ENTRIES PROVIDED:
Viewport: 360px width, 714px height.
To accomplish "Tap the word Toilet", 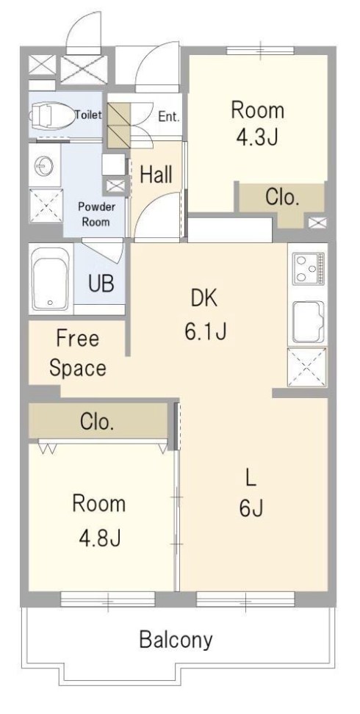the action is [89, 115].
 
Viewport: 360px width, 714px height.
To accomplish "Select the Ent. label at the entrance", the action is [169, 116].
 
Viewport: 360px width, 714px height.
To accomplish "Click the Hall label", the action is [156, 174].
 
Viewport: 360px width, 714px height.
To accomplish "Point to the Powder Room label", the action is [96, 214].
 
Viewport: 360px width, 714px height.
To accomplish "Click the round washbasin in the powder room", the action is [44, 166].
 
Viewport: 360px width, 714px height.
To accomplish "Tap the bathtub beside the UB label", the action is [50, 278].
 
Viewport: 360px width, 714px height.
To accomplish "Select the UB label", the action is [101, 284].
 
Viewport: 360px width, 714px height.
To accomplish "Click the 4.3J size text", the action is [257, 138].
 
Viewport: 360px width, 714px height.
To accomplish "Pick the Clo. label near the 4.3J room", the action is [283, 198].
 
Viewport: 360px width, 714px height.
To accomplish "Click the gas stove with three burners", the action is [309, 269].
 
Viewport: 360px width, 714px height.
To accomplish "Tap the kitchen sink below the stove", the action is [308, 322].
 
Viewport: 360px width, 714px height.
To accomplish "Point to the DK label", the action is [204, 299].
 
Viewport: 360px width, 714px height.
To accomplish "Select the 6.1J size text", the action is [205, 332].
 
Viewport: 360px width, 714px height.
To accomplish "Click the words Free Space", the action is [77, 353].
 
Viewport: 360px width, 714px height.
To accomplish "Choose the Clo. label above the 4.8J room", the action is [96, 422].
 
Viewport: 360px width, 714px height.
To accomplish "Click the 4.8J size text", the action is [99, 538].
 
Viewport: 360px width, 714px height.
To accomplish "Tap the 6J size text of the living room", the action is [251, 508].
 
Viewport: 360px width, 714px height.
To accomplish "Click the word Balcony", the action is [176, 640].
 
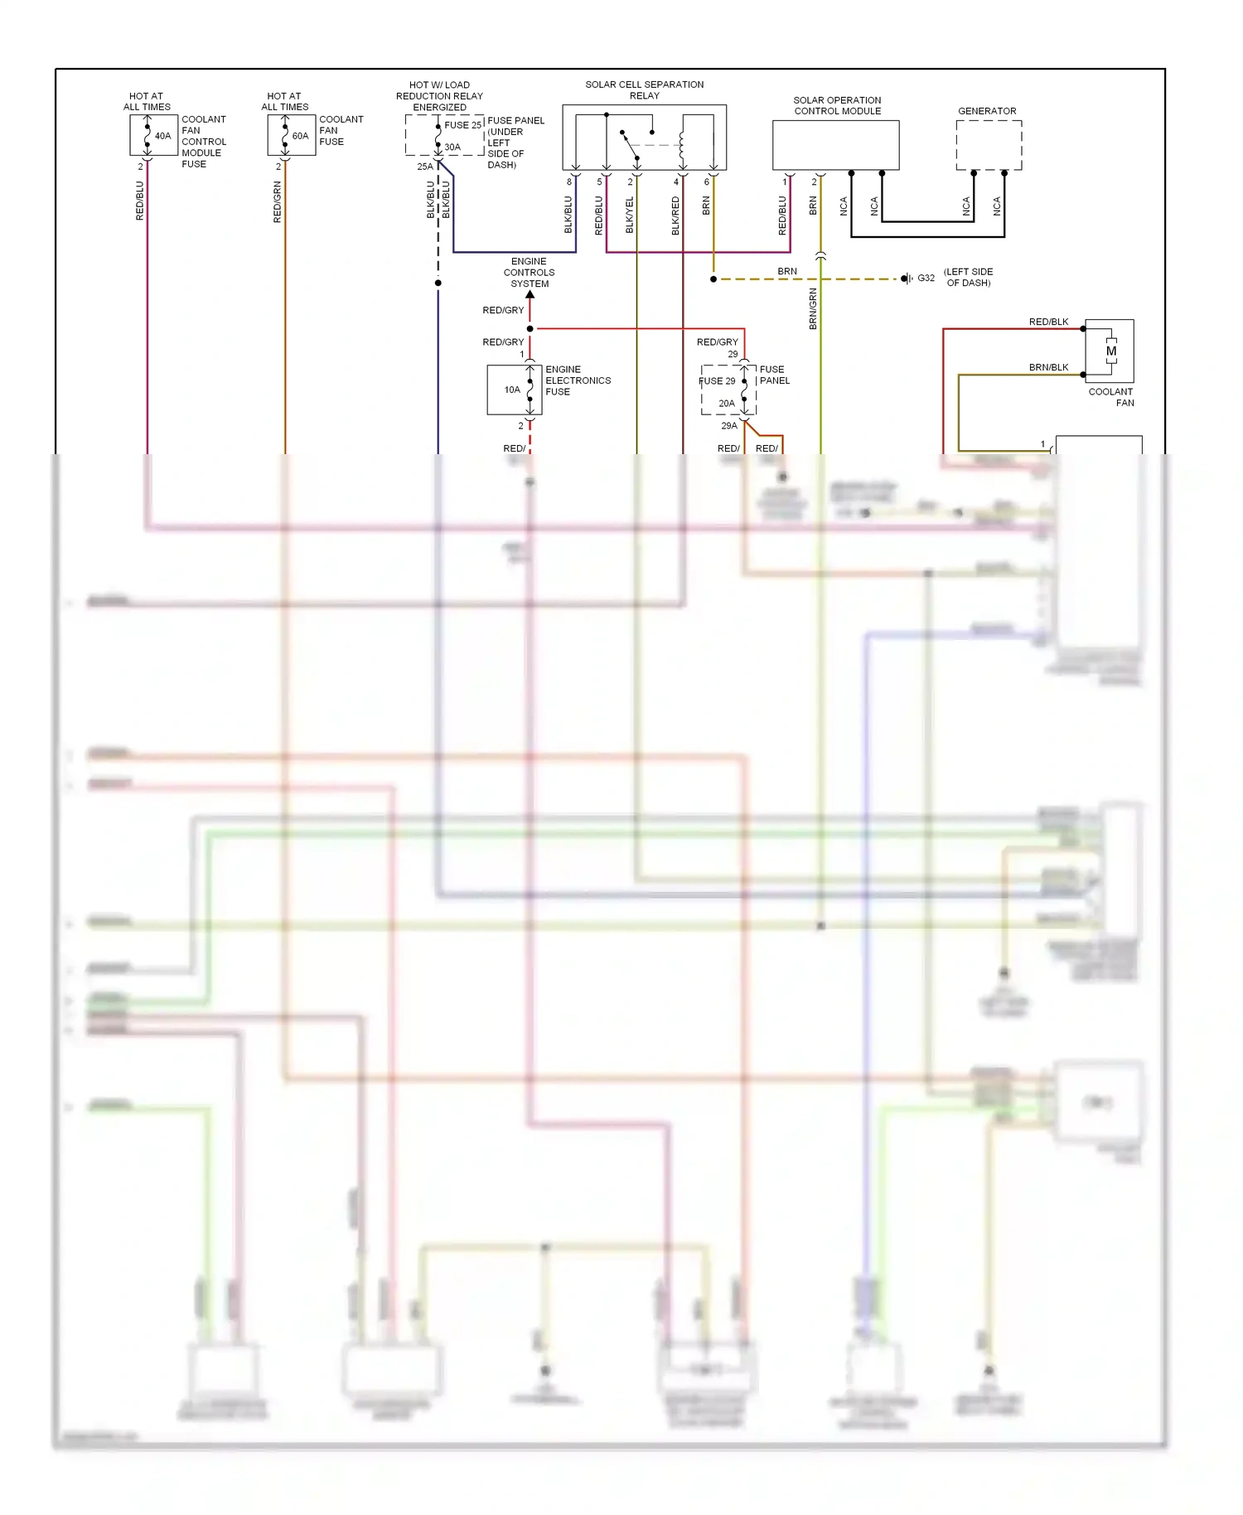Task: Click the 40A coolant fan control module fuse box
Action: point(153,135)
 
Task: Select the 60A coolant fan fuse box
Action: point(291,135)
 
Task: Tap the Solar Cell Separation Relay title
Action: point(644,90)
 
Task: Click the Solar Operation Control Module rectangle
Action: point(835,145)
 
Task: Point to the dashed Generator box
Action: point(989,145)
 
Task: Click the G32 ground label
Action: point(926,278)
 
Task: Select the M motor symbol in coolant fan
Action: point(1110,351)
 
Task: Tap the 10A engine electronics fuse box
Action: point(514,390)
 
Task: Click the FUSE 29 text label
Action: point(717,381)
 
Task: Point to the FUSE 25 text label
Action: point(462,125)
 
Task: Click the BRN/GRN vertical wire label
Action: point(813,309)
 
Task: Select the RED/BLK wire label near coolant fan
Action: point(1048,322)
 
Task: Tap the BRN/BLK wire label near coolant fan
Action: point(1048,367)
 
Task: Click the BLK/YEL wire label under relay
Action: point(629,215)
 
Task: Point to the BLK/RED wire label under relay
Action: point(675,215)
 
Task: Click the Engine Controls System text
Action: point(529,272)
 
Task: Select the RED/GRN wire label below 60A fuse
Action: point(278,202)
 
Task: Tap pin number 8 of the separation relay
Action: point(568,182)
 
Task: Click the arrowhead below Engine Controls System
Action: point(530,294)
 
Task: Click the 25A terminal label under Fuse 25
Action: point(424,167)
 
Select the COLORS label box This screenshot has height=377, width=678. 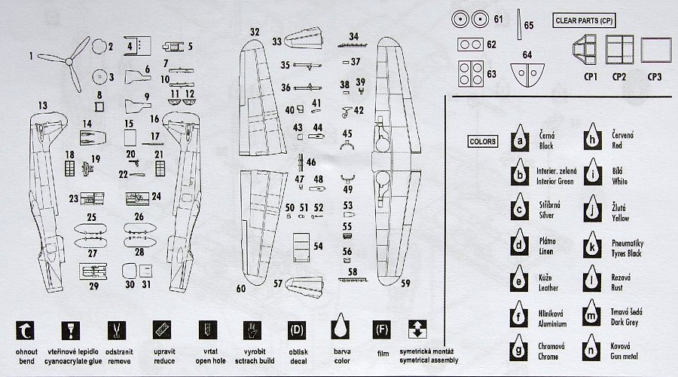[x=482, y=141]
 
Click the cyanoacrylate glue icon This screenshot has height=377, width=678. [x=72, y=329]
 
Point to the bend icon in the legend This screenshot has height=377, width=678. [x=27, y=329]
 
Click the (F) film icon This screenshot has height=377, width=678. [x=382, y=329]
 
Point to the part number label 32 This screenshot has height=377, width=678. [x=255, y=32]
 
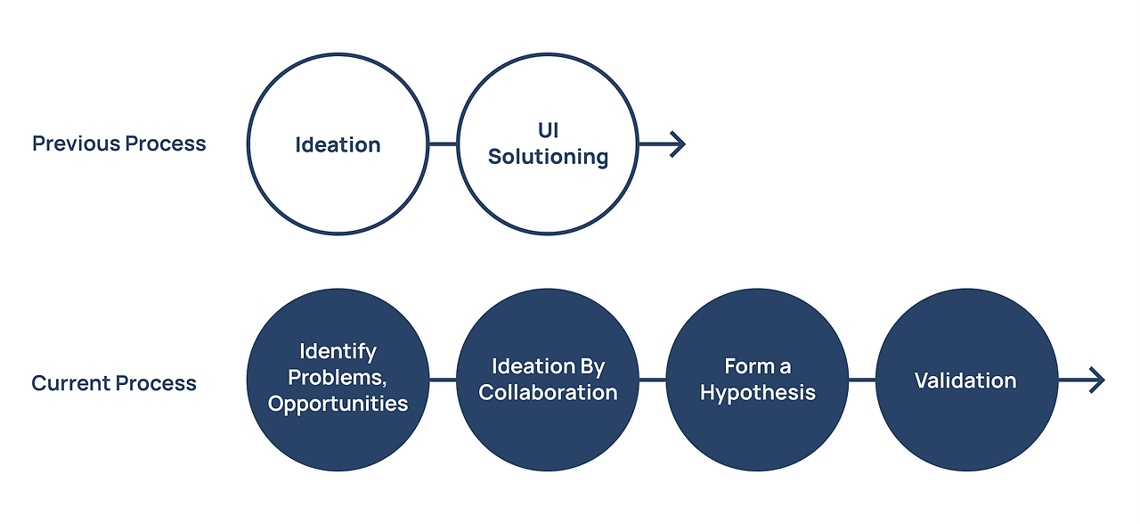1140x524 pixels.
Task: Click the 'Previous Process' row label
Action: pyautogui.click(x=119, y=143)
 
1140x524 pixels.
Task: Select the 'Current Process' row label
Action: pyautogui.click(x=114, y=383)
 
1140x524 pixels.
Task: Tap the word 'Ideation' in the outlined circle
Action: pyautogui.click(x=338, y=144)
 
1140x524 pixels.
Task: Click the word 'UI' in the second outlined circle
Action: pyautogui.click(x=548, y=130)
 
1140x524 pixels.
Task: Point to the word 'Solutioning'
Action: pyautogui.click(x=548, y=157)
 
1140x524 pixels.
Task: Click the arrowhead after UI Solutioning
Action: pyautogui.click(x=678, y=144)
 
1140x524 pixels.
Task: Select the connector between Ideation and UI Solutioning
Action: pyautogui.click(x=443, y=144)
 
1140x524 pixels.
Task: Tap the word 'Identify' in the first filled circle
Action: pyautogui.click(x=338, y=351)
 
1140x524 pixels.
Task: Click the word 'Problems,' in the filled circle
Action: pyautogui.click(x=338, y=377)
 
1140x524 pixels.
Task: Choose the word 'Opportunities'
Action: pyautogui.click(x=338, y=404)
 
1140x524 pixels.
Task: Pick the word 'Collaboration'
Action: pyautogui.click(x=548, y=393)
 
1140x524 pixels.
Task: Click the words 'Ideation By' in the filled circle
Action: pyautogui.click(x=548, y=366)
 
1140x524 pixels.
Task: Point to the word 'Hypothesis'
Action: pyautogui.click(x=758, y=393)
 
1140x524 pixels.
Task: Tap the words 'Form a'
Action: pyautogui.click(x=758, y=366)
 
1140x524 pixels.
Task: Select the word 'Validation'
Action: pyautogui.click(x=965, y=381)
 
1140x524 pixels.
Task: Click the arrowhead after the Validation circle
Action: pyautogui.click(x=1096, y=380)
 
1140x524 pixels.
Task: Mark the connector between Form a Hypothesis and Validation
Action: pyautogui.click(x=862, y=380)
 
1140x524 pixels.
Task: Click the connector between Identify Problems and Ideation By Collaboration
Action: pyautogui.click(x=443, y=380)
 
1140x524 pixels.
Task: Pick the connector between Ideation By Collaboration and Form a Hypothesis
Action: pyautogui.click(x=653, y=380)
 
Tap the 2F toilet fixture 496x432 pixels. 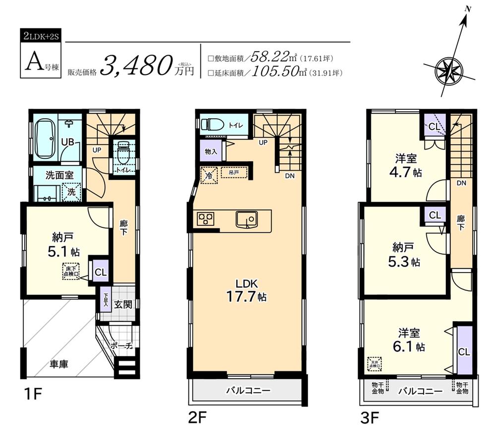coord(211,125)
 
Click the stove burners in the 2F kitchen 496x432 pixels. coord(205,219)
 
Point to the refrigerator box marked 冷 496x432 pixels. coord(209,175)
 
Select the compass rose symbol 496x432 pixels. coord(448,69)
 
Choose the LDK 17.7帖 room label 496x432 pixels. coord(246,290)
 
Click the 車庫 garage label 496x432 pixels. coord(59,364)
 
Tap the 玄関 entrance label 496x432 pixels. coord(124,304)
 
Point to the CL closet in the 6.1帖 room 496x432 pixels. coord(464,352)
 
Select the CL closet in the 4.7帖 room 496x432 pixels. coord(434,127)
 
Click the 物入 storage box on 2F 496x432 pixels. coord(211,151)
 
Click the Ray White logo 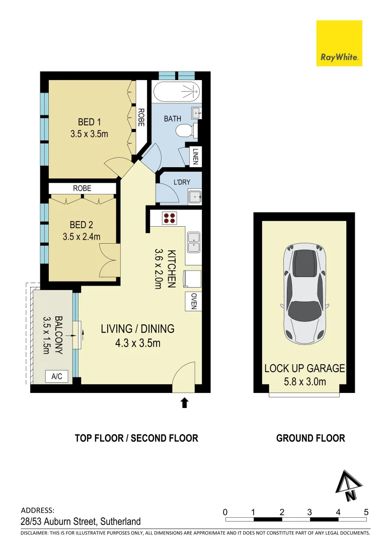click(339, 43)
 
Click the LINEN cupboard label click(195, 156)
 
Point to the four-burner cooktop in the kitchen click(170, 218)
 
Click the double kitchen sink click(193, 242)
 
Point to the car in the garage click(304, 292)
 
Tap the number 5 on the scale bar click(366, 512)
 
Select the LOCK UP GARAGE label click(304, 369)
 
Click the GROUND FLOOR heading click(311, 438)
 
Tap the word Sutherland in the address click(121, 521)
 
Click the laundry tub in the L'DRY click(194, 197)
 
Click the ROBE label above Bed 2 click(82, 188)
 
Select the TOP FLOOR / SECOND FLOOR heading click(136, 438)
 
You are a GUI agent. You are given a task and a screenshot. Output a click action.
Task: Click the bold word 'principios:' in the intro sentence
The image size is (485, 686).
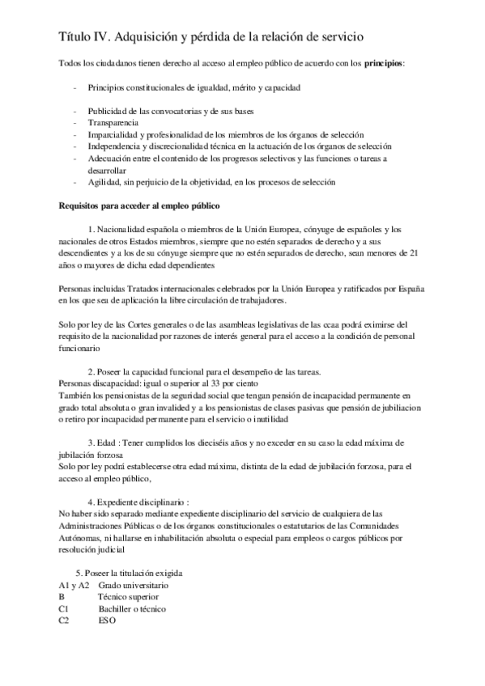(385, 62)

WHAT IS ASKED:
Pull out every line of the rows above that contains the string "Form", and copy each one in full.

WORKED SOLUTION:
Task: Tap the words 'Form a'
Task: Mark the connector between Form a Hypothesis and Validation
Task: Pick the connector between Ideation By Collaboration and Form a Hypothesis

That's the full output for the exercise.